▶ _Target position items_
*-*-*
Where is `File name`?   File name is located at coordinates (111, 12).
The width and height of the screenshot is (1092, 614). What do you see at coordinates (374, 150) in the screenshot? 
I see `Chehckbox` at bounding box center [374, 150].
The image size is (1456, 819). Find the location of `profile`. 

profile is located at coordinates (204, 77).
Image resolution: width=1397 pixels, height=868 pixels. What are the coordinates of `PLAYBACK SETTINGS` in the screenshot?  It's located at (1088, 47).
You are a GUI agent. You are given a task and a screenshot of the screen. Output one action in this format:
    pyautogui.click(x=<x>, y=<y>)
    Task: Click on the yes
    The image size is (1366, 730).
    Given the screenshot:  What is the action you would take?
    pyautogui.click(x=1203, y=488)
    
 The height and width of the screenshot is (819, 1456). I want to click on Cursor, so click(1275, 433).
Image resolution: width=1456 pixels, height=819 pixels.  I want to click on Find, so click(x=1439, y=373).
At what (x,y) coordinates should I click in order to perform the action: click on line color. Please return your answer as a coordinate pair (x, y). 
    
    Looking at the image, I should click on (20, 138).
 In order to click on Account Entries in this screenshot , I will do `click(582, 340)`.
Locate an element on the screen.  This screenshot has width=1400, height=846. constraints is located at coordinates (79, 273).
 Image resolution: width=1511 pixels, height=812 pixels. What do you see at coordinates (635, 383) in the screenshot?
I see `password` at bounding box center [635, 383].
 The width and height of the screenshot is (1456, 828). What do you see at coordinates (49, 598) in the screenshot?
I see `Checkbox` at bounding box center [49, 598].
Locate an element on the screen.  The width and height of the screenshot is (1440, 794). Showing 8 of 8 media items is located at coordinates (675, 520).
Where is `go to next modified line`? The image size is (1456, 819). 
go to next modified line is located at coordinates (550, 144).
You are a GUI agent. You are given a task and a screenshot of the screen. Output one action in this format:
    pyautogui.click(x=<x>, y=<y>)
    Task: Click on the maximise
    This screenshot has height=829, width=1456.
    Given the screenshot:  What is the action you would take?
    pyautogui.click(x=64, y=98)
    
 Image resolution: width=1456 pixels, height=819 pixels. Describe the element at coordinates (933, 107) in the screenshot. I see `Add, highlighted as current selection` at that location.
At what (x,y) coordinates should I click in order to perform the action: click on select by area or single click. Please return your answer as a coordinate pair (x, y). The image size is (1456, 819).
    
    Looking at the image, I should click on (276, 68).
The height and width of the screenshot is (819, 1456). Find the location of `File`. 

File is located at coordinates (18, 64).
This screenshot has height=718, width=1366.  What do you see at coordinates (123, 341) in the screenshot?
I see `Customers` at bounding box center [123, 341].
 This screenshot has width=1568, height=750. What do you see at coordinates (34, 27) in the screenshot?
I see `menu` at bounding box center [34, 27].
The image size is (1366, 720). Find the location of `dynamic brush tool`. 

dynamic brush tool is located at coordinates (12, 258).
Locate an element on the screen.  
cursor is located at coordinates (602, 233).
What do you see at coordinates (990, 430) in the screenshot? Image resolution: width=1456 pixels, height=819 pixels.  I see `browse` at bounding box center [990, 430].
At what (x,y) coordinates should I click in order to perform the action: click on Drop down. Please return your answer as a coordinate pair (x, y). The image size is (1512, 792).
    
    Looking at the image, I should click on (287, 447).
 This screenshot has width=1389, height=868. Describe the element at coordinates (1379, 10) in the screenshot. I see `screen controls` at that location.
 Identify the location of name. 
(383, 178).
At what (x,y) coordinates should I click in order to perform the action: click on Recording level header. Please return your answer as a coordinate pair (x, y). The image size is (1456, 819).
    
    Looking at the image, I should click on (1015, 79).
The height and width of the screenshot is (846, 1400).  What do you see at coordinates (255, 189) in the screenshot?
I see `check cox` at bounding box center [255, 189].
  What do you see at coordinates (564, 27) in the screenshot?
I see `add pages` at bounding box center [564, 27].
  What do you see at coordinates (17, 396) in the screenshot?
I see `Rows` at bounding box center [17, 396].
*-*-*
▶ _EXERCISE DIRECTIONS_
Turn every line of the items above into a Markdown table with the columns "Row" and "Line", numbering each row and leaving out blank lines.

▶ _WORKED ANSWER_
| Row | Line |
|---|---|
| 1 | Where is `File name`?   File name is located at coordinates (111, 12). |
| 2 | The width and height of the screenshot is (1092, 614). What do you see at coordinates (374, 150) in the screenshot?  |
| 3 | I see `Chehckbox` at bounding box center [374, 150]. |
| 4 | The image size is (1456, 819). Find the location of `profile`.  |
| 5 | profile is located at coordinates (204, 77). |
| 6 | Image resolution: width=1397 pixels, height=868 pixels. What are the coordinates of `PLAYBACK SETTINGS` in the screenshot?  It's located at (1088, 47). |
| 7 | You are a GUI agent. You are given a task and a screenshot of the screen. Output one action in this format: |
| 8 |     pyautogui.click(x=<x>, y=<y>) |
| 9 |     Task: Click on the yes |
| 10 |     The image size is (1366, 730). |
| 11 |     Given the screenshot:  What is the action you would take? |
| 12 |     pyautogui.click(x=1203, y=488) |
| 13 |  The height and width of the screenshot is (819, 1456). I want to click on Cursor, so click(1275, 433). |
| 14 | Image resolution: width=1456 pixels, height=819 pixels.  I want to click on Find, so click(x=1439, y=373). |
| 15 | At what (x,y) coordinates should I click in order to perform the action: click on line color. Please return your answer as a coordinate pair (x, y).  |
| 16 |     Looking at the image, I should click on (20, 138). |
| 17 |  In order to click on Account Entries in this screenshot , I will do `click(582, 340)`. |
| 18 | Locate an element on the screen.  This screenshot has width=1400, height=846. constraints is located at coordinates (79, 273). |
| 19 |  Image resolution: width=1511 pixels, height=812 pixels. What do you see at coordinates (635, 383) in the screenshot? |
| 20 | I see `password` at bounding box center [635, 383]. |
| 21 |  The width and height of the screenshot is (1456, 828). What do you see at coordinates (49, 598) in the screenshot? |
| 22 | I see `Checkbox` at bounding box center [49, 598]. |
| 23 | Locate an element on the screen.  The width and height of the screenshot is (1440, 794). Showing 8 of 8 media items is located at coordinates (675, 520). |
| 24 | Where is `go to next modified line`? The image size is (1456, 819).  |
| 25 | go to next modified line is located at coordinates (550, 144). |
| 26 | You are a GUI agent. You are given a task and a screenshot of the screen. Output one action in this format: |
| 27 |     pyautogui.click(x=<x>, y=<y>) |
| 28 |     Task: Click on the maximise |
| 29 |     This screenshot has height=829, width=1456. |
| 30 |     Given the screenshot:  What is the action you would take? |
| 31 |     pyautogui.click(x=64, y=98) |
| 32 |  Image resolution: width=1456 pixels, height=819 pixels. Describe the element at coordinates (933, 107) in the screenshot. I see `Add, highlighted as current selection` at that location. |
| 33 | At what (x,y) coordinates should I click in order to perform the action: click on select by area or single click. Please return your answer as a coordinate pair (x, y). The image size is (1456, 819). |
| 34 |     Looking at the image, I should click on (276, 68). |
| 35 | The height and width of the screenshot is (819, 1456). Find the location of `File`.  |
| 36 | File is located at coordinates (18, 64). |
| 37 | This screenshot has height=718, width=1366.  What do you see at coordinates (123, 341) in the screenshot? |
| 38 | I see `Customers` at bounding box center [123, 341]. |
| 39 |  This screenshot has width=1568, height=750. What do you see at coordinates (34, 27) in the screenshot? |
| 40 | I see `menu` at bounding box center [34, 27]. |
| 41 | The image size is (1366, 720). Find the location of `dynamic brush tool`.  |
| 42 | dynamic brush tool is located at coordinates (12, 258). |
| 43 | Locate an element on the screen.   |
| 44 | cursor is located at coordinates (602, 233). |
| 45 | What do you see at coordinates (990, 430) in the screenshot? Image resolution: width=1456 pixels, height=819 pixels.  I see `browse` at bounding box center [990, 430]. |
| 46 | At what (x,y) coordinates should I click in order to perform the action: click on Drop down. Please return your answer as a coordinate pair (x, y). The image size is (1512, 792). |
| 47 |     Looking at the image, I should click on (287, 447). |
| 48 |  This screenshot has width=1389, height=868. Describe the element at coordinates (1379, 10) in the screenshot. I see `screen controls` at that location. |
| 49 |  Identify the location of name.  |
| 50 | (383, 178). |
| 51 | At what (x,y) coordinates should I click in order to perform the action: click on Recording level header. Please return your answer as a coordinate pair (x, y). The image size is (1456, 819). |
| 52 |     Looking at the image, I should click on (1015, 79). |
| 53 | The height and width of the screenshot is (846, 1400).  What do you see at coordinates (255, 189) in the screenshot? |
| 54 | I see `check cox` at bounding box center [255, 189]. |
| 55 |   What do you see at coordinates (564, 27) in the screenshot? |
| 56 | I see `add pages` at bounding box center [564, 27]. |
| 57 |   What do you see at coordinates (17, 396) in the screenshot? |
| 58 | I see `Rows` at bounding box center [17, 396]. |